In advance care planning (ACP), healthcare professionals (HCPs) discuss end-of-life decisions with patients and their families in respect for their wishes and autonomy. Very few studies have evaluated the impact of ACP in primary care, and none  evaluated the involvement of primary care HCPs in ACP. 


To compare the impact of interprofessional team-based training versus individual clinician-based training on healthcare professionals’ intention to engage in ACP discussions.


This study is a secondary analysis of a cluster randomized trial.
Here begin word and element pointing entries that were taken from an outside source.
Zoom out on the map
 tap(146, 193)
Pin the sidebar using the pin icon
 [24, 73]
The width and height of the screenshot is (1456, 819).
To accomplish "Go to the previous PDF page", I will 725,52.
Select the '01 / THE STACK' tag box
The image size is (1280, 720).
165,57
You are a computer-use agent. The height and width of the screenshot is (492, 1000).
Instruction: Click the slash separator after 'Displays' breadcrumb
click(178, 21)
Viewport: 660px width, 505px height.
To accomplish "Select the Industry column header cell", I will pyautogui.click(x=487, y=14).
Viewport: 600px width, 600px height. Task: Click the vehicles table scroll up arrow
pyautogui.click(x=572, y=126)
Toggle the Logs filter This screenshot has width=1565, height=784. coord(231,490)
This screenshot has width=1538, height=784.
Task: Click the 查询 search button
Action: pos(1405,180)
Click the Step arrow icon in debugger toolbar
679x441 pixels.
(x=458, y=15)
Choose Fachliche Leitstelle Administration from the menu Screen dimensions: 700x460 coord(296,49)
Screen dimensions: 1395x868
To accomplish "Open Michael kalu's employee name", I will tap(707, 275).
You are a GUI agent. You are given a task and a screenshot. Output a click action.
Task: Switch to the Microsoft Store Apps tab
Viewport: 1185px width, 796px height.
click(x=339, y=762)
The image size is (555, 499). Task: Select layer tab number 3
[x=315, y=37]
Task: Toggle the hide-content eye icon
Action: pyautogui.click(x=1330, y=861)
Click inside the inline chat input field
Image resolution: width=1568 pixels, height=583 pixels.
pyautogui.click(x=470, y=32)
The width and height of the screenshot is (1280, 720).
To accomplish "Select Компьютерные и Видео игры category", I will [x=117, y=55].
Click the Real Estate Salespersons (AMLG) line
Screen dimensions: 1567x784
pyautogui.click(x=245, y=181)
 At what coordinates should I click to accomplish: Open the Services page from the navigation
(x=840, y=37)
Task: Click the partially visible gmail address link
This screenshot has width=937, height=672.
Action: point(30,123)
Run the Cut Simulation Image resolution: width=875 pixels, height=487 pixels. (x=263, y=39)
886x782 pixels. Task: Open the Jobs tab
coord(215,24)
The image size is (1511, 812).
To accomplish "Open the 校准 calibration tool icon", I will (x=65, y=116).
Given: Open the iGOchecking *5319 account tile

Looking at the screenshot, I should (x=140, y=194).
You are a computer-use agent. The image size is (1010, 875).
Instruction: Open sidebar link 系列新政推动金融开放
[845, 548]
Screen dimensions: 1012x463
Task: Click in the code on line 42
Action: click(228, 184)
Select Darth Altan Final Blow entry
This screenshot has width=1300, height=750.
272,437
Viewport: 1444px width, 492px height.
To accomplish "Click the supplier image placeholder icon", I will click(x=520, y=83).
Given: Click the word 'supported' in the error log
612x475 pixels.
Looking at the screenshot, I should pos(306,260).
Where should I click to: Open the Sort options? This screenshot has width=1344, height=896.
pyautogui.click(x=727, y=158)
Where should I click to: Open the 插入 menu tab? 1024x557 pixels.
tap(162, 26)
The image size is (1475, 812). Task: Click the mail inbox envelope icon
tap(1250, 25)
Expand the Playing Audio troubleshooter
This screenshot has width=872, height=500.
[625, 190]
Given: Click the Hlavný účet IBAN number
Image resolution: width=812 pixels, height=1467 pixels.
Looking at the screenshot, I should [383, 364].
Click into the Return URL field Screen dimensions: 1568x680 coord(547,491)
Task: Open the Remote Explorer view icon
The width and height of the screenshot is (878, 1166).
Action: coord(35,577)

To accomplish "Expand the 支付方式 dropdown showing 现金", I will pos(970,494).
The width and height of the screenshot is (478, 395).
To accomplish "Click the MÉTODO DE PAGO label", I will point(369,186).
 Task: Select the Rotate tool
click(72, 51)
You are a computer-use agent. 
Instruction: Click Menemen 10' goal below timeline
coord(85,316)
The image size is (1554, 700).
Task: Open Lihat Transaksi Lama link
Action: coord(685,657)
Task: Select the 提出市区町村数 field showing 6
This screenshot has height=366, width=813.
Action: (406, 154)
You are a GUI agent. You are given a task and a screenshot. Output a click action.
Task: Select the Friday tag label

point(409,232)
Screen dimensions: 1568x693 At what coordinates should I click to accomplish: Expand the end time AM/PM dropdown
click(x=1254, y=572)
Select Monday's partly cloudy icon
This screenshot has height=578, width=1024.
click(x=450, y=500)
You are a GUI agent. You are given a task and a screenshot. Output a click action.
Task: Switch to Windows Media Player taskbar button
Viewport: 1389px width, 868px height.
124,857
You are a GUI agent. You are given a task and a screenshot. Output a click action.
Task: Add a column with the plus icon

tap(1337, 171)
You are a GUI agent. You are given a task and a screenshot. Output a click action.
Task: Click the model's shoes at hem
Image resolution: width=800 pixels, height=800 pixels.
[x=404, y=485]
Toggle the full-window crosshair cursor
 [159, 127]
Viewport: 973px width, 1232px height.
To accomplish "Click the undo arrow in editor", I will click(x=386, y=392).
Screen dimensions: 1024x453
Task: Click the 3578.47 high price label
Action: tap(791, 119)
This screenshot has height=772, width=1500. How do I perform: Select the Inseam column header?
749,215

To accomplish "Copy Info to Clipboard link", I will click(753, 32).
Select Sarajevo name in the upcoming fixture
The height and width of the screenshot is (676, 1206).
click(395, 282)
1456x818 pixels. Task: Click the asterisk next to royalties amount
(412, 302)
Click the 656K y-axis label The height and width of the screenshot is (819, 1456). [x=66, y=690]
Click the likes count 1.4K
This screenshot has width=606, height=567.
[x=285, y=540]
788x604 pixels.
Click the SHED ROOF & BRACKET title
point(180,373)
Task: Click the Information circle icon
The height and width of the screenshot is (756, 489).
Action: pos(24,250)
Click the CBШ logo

HCPs from 41 primary care clinics in the United States and Canada were recruited. Primary care clinics were randomly assigned to either interprofessional team-based training (intervention) or individual clinician-based training (control). Both trainings were adapted from the Serious Illness Care Program developed by Ariadne Labs and lasted 3 hours (1.5h online tutorial and 1.5h in-person role-play session). After training, participants were asked to complete CPD-Reaction, a self-administered validated questionnaire to rate effectiveness of continuing professional education activities, to measure their intention to have ACP discussions with their patients. Sociodemographic data were collected. A descriptive analysis is being performed and a linear mixed model will compare HCP intentions between study arms. 


534 participants were recruited. 326 completed the interprofessional team-based training and 208 completed the individual clinician-based training. Preliminary analyses are ongoing and results will be available in May 2022.


Considering that an interprofessional approach facilitates the discussion of a complex subject using the knowledge of professionals from different disciplines, the main hypothesis of the study is that an interprofessional training approach will increase HCPs’ intention to have end-of-life care conversations with their patients, thus increasing the use of ACP in primary care. Taking into account that ACP reinforces shared decision making, there would be an increase in patient autonomy and satisfaction and improved quality of care.